:: THINGS TO DO ::
A. Reproduce the commit's text from "[ConstraintSystem] NFC: Remove" to "in an apply.", substituting "Helper class" for "Utility class".
B. For each statement, say yes or no to whether the commit below supports it, and quote the words that decide it: (i) The commit's author is xedin. (ii) The class walks the constraint graph. (iii) The commit adds ArgumentInfoCollector to the constraint system.

:: SOURCE ::
********************

[ConstraintSystem] NFC: Remove ArgumentInfoCollector which was part of designated operator work

Author: xedin

include/swift/Sema/ConstraintSystem.h

@@ -4905,61 +4905,6 @@ class ConstraintSystem {
     return getExpressionTooComplex(solutionMemory);
   }
 
-  // Utility class that can collect information about the type of an
-  // argument in an apply.
-  //
-  // For example, when given a type variable type that represents the
-  // argument of a function call, it will walk the constraint graph
-  // finding any concrete types that are reachable through various
-  // subtype constraints and will also collect all the literal types
-  // conformed to by the types it finds on the walk.
-  //
-  // This makes it possible to get an idea of the kinds of literals
-  // and types of arguments that are used in the subexpression rooted
-  // in this argument, which we can then use to make better choices
-  // for how we partition the operators in a disjunction (in order to
-  // avoid visiting all the options).
-  class ArgumentInfoCollector {
-    ConstraintSystem &CS;
-    llvm::SetVector<Type> Types;
-    llvm::SetVector<ProtocolDecl *> LiteralProtocols;
-
-    void addType(Type ty) {
-      assert(!ty->is<TypeVariableType>());
-      Types.insert(ty);
-    }
-
-    void addLiteralProtocol(ProtocolDecl *proto) {
-      LiteralProtocols.insert(proto);
-    }
-
-    void walk(Type argType);
-    void minimizeLiteralProtocols();
-
-  public:
-    ArgumentInfoCollector(ConstraintSystem &cs, FunctionType *fnTy) : CS(cs) {
-      for (auto &param : fnTy->getParams())

********************

:: DATASET CONTENT ::
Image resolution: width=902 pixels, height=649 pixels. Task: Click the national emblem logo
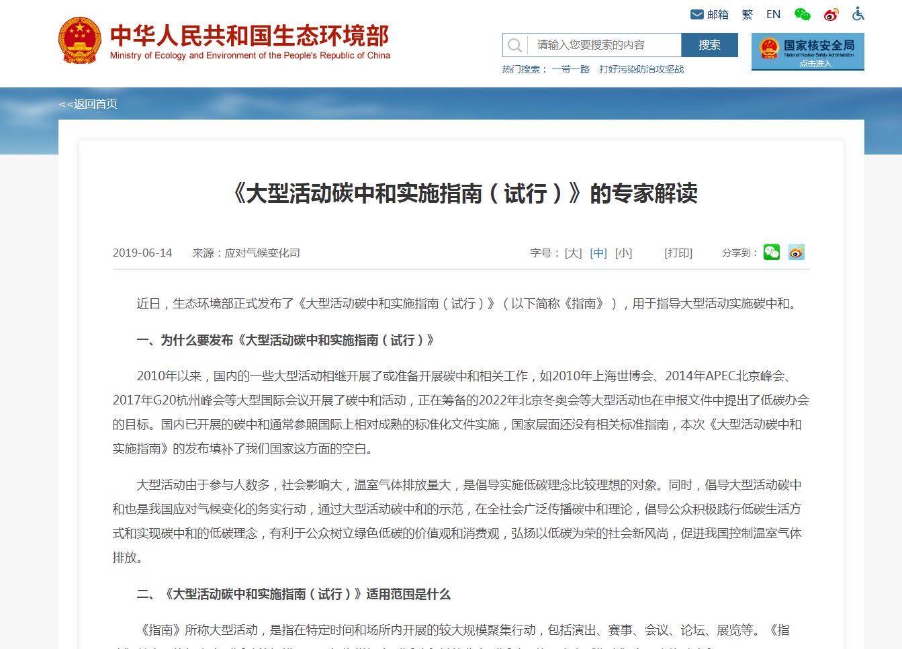80,40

********************

:: OUTPUTS ::
A.
[ConstraintSystem] NFC: Remove ArgumentInfoCollector which was part of designated operator work

Author: xedin

include/swift/Sema/ConstraintSystem.h

@@ -4905,61 +4905,6 @@ class ConstraintSystem {
     return getExpressionTooComplex(solutionMemory);
   }
 
-  // Helper class that can collect information about the type of an
-  // argument in an apply.

B.
(i) Yes: "Author: xedin".
(ii) Yes: "it will walk the constraint graph".
(iii) No: "Remove ArgumentInfoCollector".